From the line that contains "RSS (781, 206)" to the last line of the records below, retype each line exactly; leave out everything else.

▬▬▬

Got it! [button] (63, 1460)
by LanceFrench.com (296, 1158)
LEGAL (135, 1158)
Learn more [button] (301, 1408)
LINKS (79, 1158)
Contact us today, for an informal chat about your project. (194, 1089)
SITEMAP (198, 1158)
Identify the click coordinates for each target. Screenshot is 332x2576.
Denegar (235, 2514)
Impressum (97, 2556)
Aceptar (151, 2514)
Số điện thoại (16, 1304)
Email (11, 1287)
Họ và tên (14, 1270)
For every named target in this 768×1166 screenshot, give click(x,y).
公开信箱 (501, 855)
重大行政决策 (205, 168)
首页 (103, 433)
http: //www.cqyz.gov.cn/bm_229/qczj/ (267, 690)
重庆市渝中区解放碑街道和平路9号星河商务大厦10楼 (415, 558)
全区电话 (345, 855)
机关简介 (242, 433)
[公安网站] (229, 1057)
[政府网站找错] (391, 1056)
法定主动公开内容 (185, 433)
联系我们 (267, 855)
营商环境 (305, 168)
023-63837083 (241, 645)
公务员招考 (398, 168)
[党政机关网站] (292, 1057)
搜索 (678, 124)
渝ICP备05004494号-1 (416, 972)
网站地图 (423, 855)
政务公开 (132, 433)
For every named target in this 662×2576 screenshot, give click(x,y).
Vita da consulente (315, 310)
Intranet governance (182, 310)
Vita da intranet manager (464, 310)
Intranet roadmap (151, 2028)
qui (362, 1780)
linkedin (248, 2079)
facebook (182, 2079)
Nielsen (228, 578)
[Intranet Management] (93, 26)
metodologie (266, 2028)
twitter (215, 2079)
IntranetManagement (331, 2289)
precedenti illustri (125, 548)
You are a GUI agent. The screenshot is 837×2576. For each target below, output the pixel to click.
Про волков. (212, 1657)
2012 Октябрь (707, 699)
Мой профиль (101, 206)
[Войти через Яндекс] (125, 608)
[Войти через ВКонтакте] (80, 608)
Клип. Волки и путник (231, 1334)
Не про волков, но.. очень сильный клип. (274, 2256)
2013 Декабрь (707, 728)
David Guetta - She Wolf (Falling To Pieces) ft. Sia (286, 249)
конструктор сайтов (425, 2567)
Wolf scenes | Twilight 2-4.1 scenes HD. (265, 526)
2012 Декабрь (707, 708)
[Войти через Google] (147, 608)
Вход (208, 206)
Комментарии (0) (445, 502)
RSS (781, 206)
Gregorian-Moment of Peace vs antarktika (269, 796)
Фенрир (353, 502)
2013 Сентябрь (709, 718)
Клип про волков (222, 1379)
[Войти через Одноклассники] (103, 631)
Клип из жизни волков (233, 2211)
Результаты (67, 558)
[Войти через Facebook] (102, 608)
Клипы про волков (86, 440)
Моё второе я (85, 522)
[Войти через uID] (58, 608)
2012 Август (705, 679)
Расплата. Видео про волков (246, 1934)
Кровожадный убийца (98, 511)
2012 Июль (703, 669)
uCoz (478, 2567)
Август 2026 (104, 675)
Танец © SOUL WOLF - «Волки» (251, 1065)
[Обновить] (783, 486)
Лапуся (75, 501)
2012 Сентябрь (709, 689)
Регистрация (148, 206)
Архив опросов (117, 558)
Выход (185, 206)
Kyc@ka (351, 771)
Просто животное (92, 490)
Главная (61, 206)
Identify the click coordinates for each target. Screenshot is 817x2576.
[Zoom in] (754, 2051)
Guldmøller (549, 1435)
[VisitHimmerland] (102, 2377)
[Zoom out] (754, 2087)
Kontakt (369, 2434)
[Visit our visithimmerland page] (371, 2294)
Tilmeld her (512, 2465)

▬▬▬

§ Exercise solution
RSS (781, 206)
Gregorian-Moment of Peace vs antarktika (269, 796)
Фенрир (353, 502)
2013 Сентябрь (709, 718)
Клип про волков (222, 1379)
[Войти через Одноклассники] (103, 631)
Клип из жизни волков (233, 2211)
Результаты (67, 558)
[Войти через Facebook] (102, 608)
Клипы про волков (86, 440)
Моё второе я (85, 522)
[Войти через uID] (58, 608)
2012 Август (705, 679)
Расплата. Видео про волков (246, 1934)
Кровожадный убийца (98, 511)
2012 Июль (703, 669)
uCoz (478, 2567)
Август 2026 (104, 675)
Танец © SOUL WOLF - «Волки» (251, 1065)
[Обновить] (783, 486)
Лапуся (75, 501)
2012 Сентябрь (709, 689)
Регистрация (148, 206)
Архив опросов (117, 558)
Выход (185, 206)
Kyc@ka (351, 771)
Просто животное (92, 490)
Главная (61, 206)
Identify the click coordinates for each target. Screenshot is 817x2576.
[Zoom in] (754, 2051)
Guldmøller (549, 1435)
[VisitHimmerland] (102, 2377)
[Zoom out] (754, 2087)
Kontakt (369, 2434)
[Visit our visithimmerland page] (371, 2294)
Tilmeld her (512, 2465)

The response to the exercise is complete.